■ Input data:
* * * * * * * * *

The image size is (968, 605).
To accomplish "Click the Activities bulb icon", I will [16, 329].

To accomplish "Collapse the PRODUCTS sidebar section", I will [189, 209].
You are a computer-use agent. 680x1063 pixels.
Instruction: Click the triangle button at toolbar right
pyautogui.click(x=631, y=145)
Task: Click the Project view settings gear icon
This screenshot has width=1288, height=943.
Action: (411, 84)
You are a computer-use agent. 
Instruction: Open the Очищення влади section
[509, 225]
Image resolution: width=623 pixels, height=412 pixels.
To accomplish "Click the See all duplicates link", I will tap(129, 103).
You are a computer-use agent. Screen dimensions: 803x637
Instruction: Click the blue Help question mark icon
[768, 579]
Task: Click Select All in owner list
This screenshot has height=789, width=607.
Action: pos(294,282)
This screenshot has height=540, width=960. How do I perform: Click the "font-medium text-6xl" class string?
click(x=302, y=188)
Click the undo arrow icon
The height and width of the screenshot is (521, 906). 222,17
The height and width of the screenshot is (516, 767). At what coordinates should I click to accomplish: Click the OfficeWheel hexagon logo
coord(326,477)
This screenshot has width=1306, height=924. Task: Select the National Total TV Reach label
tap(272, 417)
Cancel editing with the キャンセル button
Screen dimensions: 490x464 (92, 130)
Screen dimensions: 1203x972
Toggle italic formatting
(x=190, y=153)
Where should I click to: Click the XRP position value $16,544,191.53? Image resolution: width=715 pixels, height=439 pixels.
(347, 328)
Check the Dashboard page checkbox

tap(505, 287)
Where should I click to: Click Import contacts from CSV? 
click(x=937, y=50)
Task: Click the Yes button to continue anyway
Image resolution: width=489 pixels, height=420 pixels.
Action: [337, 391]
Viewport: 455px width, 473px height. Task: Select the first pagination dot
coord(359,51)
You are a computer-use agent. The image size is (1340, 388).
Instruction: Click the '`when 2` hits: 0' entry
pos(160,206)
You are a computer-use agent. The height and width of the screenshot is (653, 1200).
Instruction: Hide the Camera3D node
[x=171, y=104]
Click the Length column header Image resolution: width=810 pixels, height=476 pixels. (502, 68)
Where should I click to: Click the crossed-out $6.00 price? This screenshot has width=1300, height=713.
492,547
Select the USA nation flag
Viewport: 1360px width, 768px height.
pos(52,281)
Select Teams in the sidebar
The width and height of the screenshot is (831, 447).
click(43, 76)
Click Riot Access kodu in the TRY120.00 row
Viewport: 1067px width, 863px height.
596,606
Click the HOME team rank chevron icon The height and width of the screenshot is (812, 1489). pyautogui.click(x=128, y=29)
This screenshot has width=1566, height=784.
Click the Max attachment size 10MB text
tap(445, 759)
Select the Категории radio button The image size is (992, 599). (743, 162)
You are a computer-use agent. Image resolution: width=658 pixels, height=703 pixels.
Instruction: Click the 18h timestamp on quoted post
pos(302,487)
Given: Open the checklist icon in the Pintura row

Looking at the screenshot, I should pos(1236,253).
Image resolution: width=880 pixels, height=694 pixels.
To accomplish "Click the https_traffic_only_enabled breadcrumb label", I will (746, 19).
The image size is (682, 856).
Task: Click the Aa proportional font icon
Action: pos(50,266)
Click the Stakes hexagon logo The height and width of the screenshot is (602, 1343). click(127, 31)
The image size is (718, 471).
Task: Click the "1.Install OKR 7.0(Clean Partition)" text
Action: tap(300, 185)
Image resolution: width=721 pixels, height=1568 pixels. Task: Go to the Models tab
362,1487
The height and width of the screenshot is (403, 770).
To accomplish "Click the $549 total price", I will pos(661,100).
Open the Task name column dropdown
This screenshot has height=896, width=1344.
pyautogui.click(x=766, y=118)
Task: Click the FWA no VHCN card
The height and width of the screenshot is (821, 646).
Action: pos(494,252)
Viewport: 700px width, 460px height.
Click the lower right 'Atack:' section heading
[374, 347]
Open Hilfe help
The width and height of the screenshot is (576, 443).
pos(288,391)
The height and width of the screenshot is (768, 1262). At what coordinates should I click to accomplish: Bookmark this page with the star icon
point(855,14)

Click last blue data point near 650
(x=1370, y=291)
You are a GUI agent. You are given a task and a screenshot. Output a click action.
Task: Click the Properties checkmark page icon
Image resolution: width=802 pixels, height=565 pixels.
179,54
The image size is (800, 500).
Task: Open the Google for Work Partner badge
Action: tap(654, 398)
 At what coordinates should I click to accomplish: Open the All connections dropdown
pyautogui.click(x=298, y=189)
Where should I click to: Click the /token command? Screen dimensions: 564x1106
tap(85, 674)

* * * * * * * * *

■ What you need to do: Look through the entries above and report the number of lines that contain "column". Write only the number.

■ Answer to the problem: 2